» SOURCE TEXT
== Segment start ==
A model is a descriptive system of information, theories, inferences, and implications used to represent and support understanding of some phenomenon. Meta-, in the sense used here, is a context or framework. A meta-model could, then be understood as a framework or context of a model—albeit, a model of a model. A meta-model of planned change, then, is a framework from which any number of more specific models of how to manage change in human systems can be understood and developed. Organization development is dynamic field able to contain many models, strategies, and tactics malleable to the system and individuals—the leader, her groups, and the practitioner—involved.

Our model (click the picture to enlarge) is a three dimensional matrix. The horizontal and depth axes describe the traditional model of organization development including five iterative stages of the planned change process and the five levels of human systems. The iterative stages are contracting, data-gathering, intervention, evaluation, and disengagement. The five levels of human systems are personal, interpersonal, group, organization, and community—across which the stages must be carried out as necessary.  The vertical axis describes our addition of eight disciplines of critical thinking which, when each is consistently adhered to, enable the stages across the levels to support the success of any particular change management effort.
== Segment end ==
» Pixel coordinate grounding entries
== Segment start ==
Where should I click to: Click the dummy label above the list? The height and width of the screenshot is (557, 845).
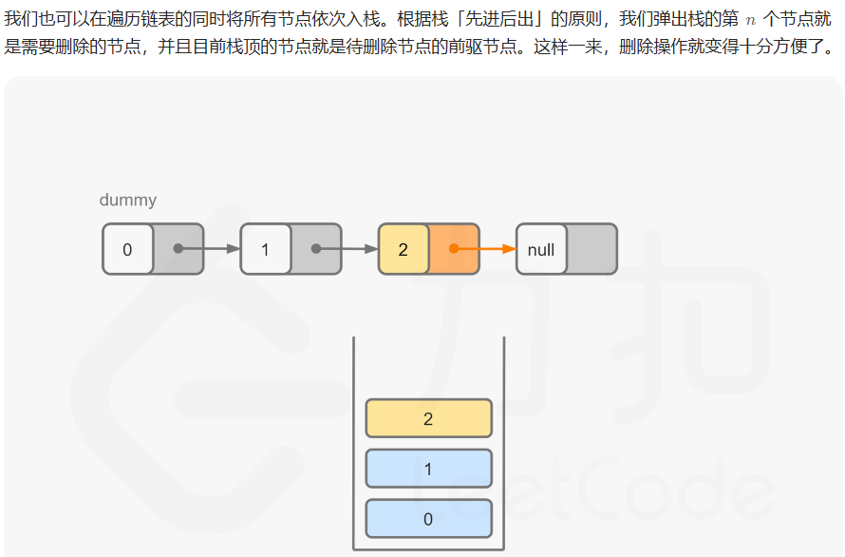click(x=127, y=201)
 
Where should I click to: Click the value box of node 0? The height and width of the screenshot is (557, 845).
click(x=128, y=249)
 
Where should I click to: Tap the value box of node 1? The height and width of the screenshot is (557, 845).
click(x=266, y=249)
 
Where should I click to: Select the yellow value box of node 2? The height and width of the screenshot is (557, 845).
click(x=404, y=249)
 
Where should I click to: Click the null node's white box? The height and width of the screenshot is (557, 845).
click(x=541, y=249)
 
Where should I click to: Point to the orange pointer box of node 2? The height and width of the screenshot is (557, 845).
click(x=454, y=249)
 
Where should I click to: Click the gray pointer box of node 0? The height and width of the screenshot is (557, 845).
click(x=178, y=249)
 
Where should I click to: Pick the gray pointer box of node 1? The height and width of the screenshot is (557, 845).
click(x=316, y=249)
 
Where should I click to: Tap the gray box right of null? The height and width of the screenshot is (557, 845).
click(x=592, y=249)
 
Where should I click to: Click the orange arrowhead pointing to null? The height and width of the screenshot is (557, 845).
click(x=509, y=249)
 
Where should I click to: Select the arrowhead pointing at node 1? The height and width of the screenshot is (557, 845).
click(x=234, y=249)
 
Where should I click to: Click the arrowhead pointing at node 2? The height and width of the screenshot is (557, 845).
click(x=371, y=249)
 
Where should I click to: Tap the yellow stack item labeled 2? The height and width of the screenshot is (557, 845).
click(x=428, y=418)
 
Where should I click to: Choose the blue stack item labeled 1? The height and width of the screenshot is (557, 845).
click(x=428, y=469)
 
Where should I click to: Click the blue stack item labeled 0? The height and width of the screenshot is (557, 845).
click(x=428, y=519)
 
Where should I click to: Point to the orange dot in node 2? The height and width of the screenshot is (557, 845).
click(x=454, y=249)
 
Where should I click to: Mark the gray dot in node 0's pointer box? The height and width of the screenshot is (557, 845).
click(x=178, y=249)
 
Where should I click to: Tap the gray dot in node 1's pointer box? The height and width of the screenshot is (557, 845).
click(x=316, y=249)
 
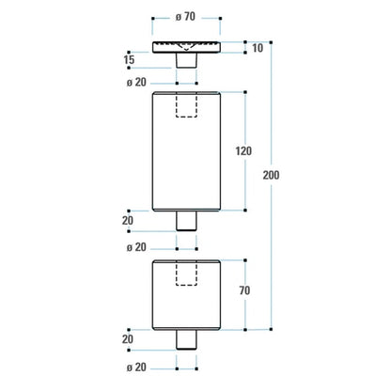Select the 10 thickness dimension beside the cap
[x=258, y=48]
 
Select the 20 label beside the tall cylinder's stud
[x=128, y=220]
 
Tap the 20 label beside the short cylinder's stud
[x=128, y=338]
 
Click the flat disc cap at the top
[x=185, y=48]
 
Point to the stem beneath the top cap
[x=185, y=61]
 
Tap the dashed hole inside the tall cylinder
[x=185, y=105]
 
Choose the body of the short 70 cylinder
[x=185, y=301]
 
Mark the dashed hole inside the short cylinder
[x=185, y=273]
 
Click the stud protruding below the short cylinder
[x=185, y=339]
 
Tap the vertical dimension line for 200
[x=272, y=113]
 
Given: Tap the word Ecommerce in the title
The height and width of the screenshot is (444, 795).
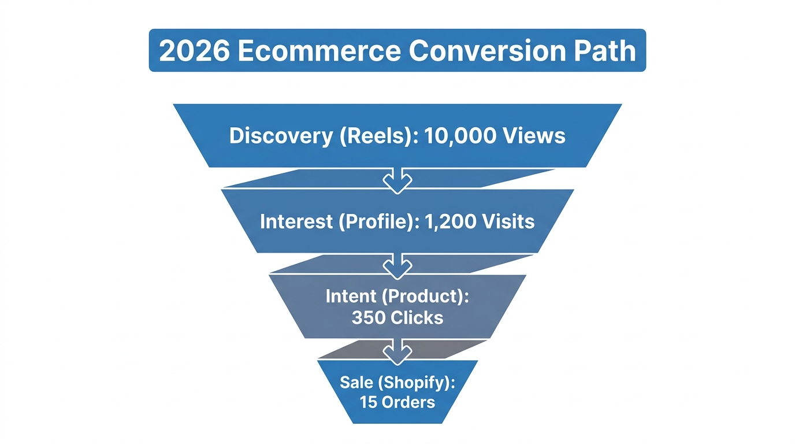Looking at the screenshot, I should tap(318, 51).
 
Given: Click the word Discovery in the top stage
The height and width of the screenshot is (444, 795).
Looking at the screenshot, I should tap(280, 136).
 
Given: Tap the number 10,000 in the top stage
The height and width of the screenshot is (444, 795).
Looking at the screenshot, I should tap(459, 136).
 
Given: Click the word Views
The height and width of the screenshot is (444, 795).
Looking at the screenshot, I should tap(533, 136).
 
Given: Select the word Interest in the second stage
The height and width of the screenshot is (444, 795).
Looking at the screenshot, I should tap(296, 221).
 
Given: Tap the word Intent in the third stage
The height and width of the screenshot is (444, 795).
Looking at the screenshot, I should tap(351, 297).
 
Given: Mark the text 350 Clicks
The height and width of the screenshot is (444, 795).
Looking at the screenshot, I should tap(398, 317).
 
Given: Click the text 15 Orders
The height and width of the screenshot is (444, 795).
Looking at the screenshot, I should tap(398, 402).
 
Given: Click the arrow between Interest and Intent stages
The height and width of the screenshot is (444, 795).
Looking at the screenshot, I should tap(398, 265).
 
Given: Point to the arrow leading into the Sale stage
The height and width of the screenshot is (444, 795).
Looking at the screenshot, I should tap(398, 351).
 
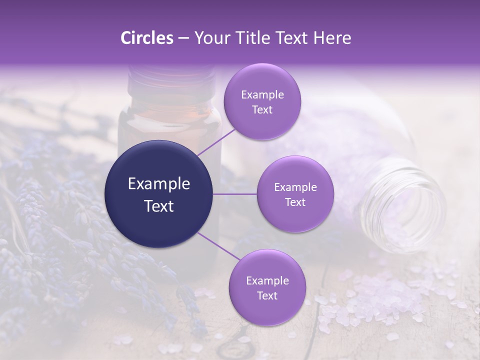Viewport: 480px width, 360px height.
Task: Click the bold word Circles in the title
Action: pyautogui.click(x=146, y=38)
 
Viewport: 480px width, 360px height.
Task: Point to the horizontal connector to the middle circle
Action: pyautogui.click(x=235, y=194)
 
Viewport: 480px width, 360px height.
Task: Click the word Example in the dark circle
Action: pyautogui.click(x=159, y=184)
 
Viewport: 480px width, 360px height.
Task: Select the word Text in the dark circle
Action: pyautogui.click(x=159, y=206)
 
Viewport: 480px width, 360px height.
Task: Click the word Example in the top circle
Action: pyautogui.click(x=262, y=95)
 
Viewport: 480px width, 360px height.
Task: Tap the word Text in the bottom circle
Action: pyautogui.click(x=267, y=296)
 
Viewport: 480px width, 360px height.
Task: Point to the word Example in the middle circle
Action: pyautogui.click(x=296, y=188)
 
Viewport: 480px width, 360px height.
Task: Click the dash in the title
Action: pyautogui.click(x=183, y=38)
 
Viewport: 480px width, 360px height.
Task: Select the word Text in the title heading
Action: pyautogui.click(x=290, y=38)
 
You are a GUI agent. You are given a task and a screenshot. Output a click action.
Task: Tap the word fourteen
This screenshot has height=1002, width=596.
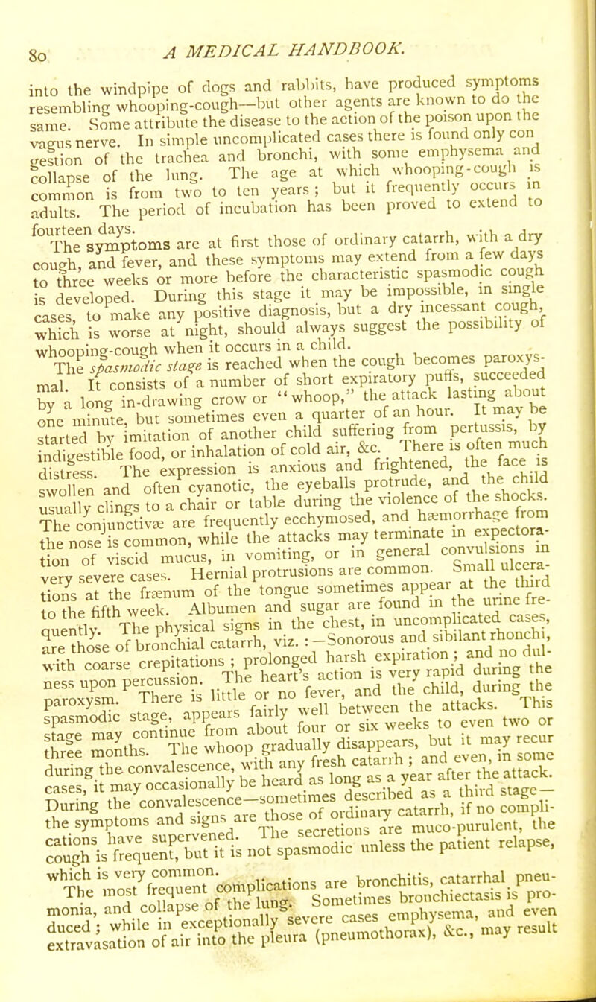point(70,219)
== Segment end ==
» TASKS TO COMPLETE
**a.** In the meta-model passage, how many disciplines of critical thinking does the vertical axis describe?
**b.** Repeat the meta-model passage word for word, starting at "A model is a" and ending at "and the practitioner—involved.".
**c.** List the iterative stages of the planned change process named in the meta-model passage.
These entries were taken from a separate source.

» LIST OF ANSWERS
**a.** Eight.

**b.**
A model is a descriptive system of information, theories, inferences, and implications used to represent and support understanding of some phenomenon. Meta-, in the sense used here, is a context or framework. A meta-model could, then be understood as a framework or context of a model—albeit, a model of a model. A meta-model of planned change, then, is a framework from which any number of more specific models of how to manage change in human systems can be understood and developed. Organization development is dynamic field able to contain many models, strategies, and tactics malleable to the system and individuals—the leader, her groups, and the practitioner—involved.

**c.** Contracting, data-gathering, intervention, evaluation, disengagement